La substitution annuelle de l'assurance emprunteur reportée sine die

La substitution annuelle de l'assurance emprunteur reportée sine die

Inscrite dans la loi Sapin II, la substitution annuelle de l'assurance de prêt vient d'être censurée par le Conseil Constitutionnel. Qualifiée de "cavalier législatif", comme une trentaine d'articles ou de dispositions prévus par cette loi, la résiliation annuelle de l'assurance emprunteur devient la nouvelle "Arlésienne" du droit des consommateurs.

Pas de substitution annuelle de l'assurance emprunteur

Jeudi 8 décembre, le Conseil Constitutionnel a publié ses décisions concernant la loi relative à la transparence, à la lutte contre la corruption et à la modernisation de la vie économique, dite loi Sapin II. Ca passe pour l'assurance vie dont les nouvelles contraintes imposées en cas de crise majeure ont été validées sans difficulté par les Sages, ça coince pour l'assurance de prêt dont le volet 3 de l'article 82 a été qualifié de "cavalier législatif".

Pour les profanes, un cavalier législatif est une "mesure introduite dans la loi en préparation par un amendement qui n’a aucun lien avec le projet ou la proposition de loi déposé sur le bureau de la première assemblée saisie en méconnaissance des règles posées par les articles 39 et 44 de la Constitution" (définition Dalloz). Le principe de résiliation annuelle de l'assurance emprunteur n'est pas jugé anticonstitutionnel, c'est la procédure que a été censurée. Le volet III de l'article 82 visait une extension du droit de substitution, une question sans lien direct avec les volets I et II qui traitent pour leur part de l'information de l'emprunteur. Un problème de procédure parlementaire qui n'a pas échappé aux sénateurs. Lors de l'examen du texte fin octobre, un amendement de suppression avait été déposé par la commission des affaires économiques du Sénat.

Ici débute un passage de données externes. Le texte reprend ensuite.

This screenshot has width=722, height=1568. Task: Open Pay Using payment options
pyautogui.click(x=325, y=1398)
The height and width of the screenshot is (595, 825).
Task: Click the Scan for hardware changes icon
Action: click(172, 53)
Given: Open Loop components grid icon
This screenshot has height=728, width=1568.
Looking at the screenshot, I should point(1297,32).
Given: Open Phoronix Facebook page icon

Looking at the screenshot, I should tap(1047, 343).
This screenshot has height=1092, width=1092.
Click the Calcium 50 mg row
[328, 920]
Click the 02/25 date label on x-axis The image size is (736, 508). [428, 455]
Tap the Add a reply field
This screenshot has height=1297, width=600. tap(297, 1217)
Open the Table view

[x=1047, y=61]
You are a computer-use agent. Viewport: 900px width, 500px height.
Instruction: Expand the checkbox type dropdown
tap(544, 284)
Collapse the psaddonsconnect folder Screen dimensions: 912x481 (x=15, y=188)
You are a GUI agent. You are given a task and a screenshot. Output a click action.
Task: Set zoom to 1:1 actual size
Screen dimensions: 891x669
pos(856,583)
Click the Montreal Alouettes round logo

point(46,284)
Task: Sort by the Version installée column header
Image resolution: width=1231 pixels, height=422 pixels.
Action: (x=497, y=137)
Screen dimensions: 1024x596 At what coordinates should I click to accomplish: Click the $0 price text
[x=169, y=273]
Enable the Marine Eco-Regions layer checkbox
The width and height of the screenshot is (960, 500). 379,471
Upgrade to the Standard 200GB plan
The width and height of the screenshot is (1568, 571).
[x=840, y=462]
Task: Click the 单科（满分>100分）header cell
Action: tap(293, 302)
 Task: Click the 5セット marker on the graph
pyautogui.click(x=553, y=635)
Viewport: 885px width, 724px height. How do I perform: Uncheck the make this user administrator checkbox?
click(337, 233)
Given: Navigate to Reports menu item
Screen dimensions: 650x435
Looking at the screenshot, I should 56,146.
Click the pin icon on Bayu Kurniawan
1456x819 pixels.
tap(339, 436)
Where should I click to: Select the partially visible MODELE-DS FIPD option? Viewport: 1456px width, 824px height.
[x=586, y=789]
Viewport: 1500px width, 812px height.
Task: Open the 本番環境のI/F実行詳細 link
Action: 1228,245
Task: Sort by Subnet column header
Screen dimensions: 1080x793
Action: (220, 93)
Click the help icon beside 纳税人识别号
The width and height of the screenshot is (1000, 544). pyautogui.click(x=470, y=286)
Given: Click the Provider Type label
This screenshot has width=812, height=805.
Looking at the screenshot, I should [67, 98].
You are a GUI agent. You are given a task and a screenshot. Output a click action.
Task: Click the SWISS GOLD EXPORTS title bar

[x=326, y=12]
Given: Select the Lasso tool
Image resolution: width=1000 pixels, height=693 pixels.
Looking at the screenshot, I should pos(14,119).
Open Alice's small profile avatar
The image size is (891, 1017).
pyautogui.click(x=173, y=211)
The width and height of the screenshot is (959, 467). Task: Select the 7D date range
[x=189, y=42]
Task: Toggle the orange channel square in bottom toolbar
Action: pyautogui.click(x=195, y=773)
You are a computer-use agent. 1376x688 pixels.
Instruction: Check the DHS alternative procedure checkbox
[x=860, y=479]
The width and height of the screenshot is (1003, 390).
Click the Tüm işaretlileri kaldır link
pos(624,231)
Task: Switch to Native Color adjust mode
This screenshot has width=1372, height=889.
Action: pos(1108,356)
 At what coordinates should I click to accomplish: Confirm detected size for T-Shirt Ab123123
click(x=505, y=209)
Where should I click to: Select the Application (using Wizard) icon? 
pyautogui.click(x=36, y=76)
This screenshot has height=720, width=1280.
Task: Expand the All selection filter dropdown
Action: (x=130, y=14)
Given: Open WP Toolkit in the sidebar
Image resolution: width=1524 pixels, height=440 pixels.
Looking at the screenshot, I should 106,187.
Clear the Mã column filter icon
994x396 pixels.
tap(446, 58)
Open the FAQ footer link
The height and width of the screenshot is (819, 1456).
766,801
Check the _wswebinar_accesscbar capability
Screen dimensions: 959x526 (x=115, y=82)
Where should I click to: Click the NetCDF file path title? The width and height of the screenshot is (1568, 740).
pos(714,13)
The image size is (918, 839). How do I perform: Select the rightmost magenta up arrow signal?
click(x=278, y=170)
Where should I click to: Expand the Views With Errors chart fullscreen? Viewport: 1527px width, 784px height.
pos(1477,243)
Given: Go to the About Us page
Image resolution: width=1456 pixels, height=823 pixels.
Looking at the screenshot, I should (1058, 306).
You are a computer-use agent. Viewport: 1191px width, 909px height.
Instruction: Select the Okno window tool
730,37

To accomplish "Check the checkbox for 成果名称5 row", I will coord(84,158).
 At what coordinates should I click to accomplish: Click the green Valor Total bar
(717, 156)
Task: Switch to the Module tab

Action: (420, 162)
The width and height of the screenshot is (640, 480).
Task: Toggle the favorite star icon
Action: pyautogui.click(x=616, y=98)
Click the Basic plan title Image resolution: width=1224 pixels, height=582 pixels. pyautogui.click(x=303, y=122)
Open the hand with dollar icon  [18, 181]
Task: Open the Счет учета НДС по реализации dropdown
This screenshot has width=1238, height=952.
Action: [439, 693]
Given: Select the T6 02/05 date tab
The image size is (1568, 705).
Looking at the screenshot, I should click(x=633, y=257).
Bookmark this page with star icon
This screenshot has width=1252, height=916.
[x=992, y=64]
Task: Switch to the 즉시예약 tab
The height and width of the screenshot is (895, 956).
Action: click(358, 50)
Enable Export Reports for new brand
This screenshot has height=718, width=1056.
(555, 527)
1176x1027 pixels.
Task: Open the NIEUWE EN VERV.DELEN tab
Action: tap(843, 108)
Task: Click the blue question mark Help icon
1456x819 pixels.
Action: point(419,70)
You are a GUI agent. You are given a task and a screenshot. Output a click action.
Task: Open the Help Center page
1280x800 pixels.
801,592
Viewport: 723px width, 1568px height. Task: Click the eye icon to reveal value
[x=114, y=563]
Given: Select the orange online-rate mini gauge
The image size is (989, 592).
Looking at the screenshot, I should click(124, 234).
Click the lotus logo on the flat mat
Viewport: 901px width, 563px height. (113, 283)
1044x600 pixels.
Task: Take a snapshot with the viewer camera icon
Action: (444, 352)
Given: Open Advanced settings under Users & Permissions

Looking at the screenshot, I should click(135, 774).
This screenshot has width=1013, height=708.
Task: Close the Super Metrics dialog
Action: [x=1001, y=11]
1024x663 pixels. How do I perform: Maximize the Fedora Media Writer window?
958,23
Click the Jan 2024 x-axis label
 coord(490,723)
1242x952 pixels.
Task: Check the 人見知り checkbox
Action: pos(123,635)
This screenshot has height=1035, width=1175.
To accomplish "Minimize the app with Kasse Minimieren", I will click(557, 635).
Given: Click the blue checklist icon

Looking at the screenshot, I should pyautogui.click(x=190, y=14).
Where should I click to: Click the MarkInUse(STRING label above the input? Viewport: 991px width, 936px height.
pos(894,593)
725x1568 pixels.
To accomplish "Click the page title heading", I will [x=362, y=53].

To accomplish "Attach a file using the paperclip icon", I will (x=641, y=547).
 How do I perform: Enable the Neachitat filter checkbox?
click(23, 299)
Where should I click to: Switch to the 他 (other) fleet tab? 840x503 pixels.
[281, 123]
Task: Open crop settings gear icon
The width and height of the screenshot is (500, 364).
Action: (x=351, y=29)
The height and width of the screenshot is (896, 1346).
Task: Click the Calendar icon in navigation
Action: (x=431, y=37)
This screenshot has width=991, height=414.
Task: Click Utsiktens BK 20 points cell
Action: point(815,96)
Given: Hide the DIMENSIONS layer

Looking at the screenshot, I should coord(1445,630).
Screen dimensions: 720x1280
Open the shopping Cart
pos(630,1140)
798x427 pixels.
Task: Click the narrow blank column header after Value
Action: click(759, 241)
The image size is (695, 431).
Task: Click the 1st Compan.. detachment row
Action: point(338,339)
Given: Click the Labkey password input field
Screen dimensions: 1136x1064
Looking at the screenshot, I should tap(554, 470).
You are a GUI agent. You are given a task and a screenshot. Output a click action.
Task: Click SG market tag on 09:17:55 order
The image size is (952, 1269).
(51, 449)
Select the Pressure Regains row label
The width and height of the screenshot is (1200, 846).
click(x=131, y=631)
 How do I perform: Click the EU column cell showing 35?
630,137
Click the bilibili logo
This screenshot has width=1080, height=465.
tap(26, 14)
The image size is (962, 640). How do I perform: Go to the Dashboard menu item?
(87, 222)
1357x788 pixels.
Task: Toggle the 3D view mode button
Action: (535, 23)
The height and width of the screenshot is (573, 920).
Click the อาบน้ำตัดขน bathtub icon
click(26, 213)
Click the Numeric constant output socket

Qui veut la peau de la résiliation annuelle ?

Malgré le dernier mot de l'Assemblée, qui, le 8 novembre dernier, rétablissait le droit de substitution annuelle en lecture définitive de la loi Sapin II, l'argument procédural aura été retenu par le Conseil Constitutionnel. Elargir le changement de l'assurance de prêt au-delà des 12 mois prévus par la loi Hamon faisait pourtant consensus parmi les députés. Des élus de tous bords s'étaient montrés très favorables à la mesure, estimant la loi Hamon contrariée par les banques. En dépit des législations successives, l'assurance de prêt reste la chasse gardée des bancassureurs, leur procurant des rentes exorbitantes au détriment des emprunteurs.

Pour mémoire en mars dernier, la Cour de cassation avait annulé un arrêt de la Cour d'appel de Bordeaux, qui avait un an plus tôt créé une jurisprudence laissant espérer une possible résiliation annuelle de l'assurance emprunteur. Deux avis contradictoires qui avaient incité les députés à trancher définitivement le sort de l'assurance emprunteur.

Si le respect de la procédure parlementaire est indiscutable, le lobbying des banques auprès des parlementaires s'est néanmoins montré très actif. Prétextant un risque de démutualisation induit par le changement annuel de l'assurance, les banques n'ont cessé, depuis l'entrée en vigueur de la loi Hamon, voire de la loi Lagarde, de jouer sur les ambiguïtés du cadre législatif. Le respect du principe de concurrence aurait favorisé la "dérentisation" d'un marché tenu à 85% par le secteur bancaire. Il faudra attendre la nouvelle mandature pour espérer que la substitution annuelle de l'assurance emprunteur sorte enfin de cette ornière législative.